Часто дыша, молотя подошвами по скользкому тротуару, Зимородок не чувствовал ни боли в раненом когда-то плече, ни потянутого сухожилия…
Прежде чем скрыться за поворотом, бритый верзила в кожаной куртке, за которым в зоне закрепилось ласковое имя Ириша, удовлетворенно оглянулся. Потеряв его из виду, Клякса еще прибавил прыти, перескочил через бабкину тележку, перегородившую путь, прыжком перелетел через капот выезжающего со двора автомобиля… Ничто не могло его остановить.
Когда он вывернулся из-за поворота, разрыв между ним и бритым «петухом» сократился метров на сто.
Тот снова оглянулся и обеспокоенно помчался во всю спортивную дурь, накопленную до зоны, когда он брал призы на коротких дистанциях.
Но еще спартанцы хорошо знали разницу между воином и атлетом, запрещая согражданам заниматься чистым спортом… Клякса дышал часто и сильно, не отрывая взгляда от мелькающей спины и затылка.
С полминуты разрыв увеличивался, потом некоторое время они бежали в одном темпе.
Вор оглянулся еще раз, и еще…
Вторая попытка спурта также оказалась безрезультатной.

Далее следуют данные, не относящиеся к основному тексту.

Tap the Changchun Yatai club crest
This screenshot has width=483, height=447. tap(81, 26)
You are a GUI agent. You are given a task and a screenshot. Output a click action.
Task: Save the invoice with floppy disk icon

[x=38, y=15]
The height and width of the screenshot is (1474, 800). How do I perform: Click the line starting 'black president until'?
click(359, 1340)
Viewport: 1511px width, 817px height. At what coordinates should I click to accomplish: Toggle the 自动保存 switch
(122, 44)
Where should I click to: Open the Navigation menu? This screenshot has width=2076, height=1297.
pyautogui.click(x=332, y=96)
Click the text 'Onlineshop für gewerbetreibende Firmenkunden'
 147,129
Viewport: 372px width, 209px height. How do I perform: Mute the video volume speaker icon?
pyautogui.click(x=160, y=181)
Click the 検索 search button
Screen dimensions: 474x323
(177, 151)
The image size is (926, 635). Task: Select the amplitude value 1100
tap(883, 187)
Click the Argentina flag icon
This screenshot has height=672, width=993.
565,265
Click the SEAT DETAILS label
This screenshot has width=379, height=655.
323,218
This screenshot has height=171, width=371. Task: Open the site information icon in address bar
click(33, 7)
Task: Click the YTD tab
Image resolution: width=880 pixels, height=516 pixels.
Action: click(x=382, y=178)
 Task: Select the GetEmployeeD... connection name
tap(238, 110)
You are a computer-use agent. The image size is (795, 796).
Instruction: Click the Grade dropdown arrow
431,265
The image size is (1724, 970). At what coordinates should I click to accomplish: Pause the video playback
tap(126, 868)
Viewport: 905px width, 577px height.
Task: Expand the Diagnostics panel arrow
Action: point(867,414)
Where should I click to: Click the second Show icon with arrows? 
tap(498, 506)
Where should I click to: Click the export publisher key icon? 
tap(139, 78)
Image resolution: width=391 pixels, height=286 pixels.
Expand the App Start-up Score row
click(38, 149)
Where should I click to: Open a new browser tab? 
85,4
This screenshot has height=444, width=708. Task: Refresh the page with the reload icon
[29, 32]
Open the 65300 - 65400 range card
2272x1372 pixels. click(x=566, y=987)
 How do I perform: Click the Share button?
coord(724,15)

Зимородок бежал, будто заведенный. Он, подобно гончей, не знал в эти мгновения ни боли, ни усталости. Это была затянувшаяся стометровка.
Бритый, оглядываясь, сбил в сугроб прохожего и потерял скорость.
Сжав кулаки, он рванулся через проспект в заснеженный пустынный парк, окружающий величественный дворец Павла I. Клякса удовлетворенно и зло улыбнулся, вихрем пронесся мимо упавшего, перепрыгнув через раскинутые в стороны подшитые желтой кожей валенки. Капитан был легче на ногу, это становилось очевидным. Не раз и не два он видел спины преследуемых, и всегда это заканчивалось одинаково.
«Психуешь, гад!» — холодно подумал Зимородок.
Теперь они бежали вдоль замерзшего озера по рыхлым заснеженным дорожкам — и разрыв сокращался неумолимо.
Переднему бегущему приходилось ступать по целине, преследователю было легче — ненамного, на самую малость — но и этого было достаточно. Только тут Клякса почувствовал усталость — много раньше, чем в былые годы. Глаза заливал пот со лба, морозный воздух обжигал горло, и нога все-таки болела…
Подняв голову, он увидел, что бритый остановился и ждет его в конце цепочки своих следов на снегу, расставив в стороны длинные руки. Это был здоровый детина, под два метра ростом. Место вокруг было безлюдное, хоть неподалеку за оградой шумели моторы машин на проспекте.
Вор улыбался, тяжело дыша.
— Что, придурок, догнал? — спросил он. — Ну иди сюда, раз догнал… Обтолмачь хоть, зачем гнался… фуфлыжник… — и, внезапно по-звериному заорав, он кинулся на Зимородка.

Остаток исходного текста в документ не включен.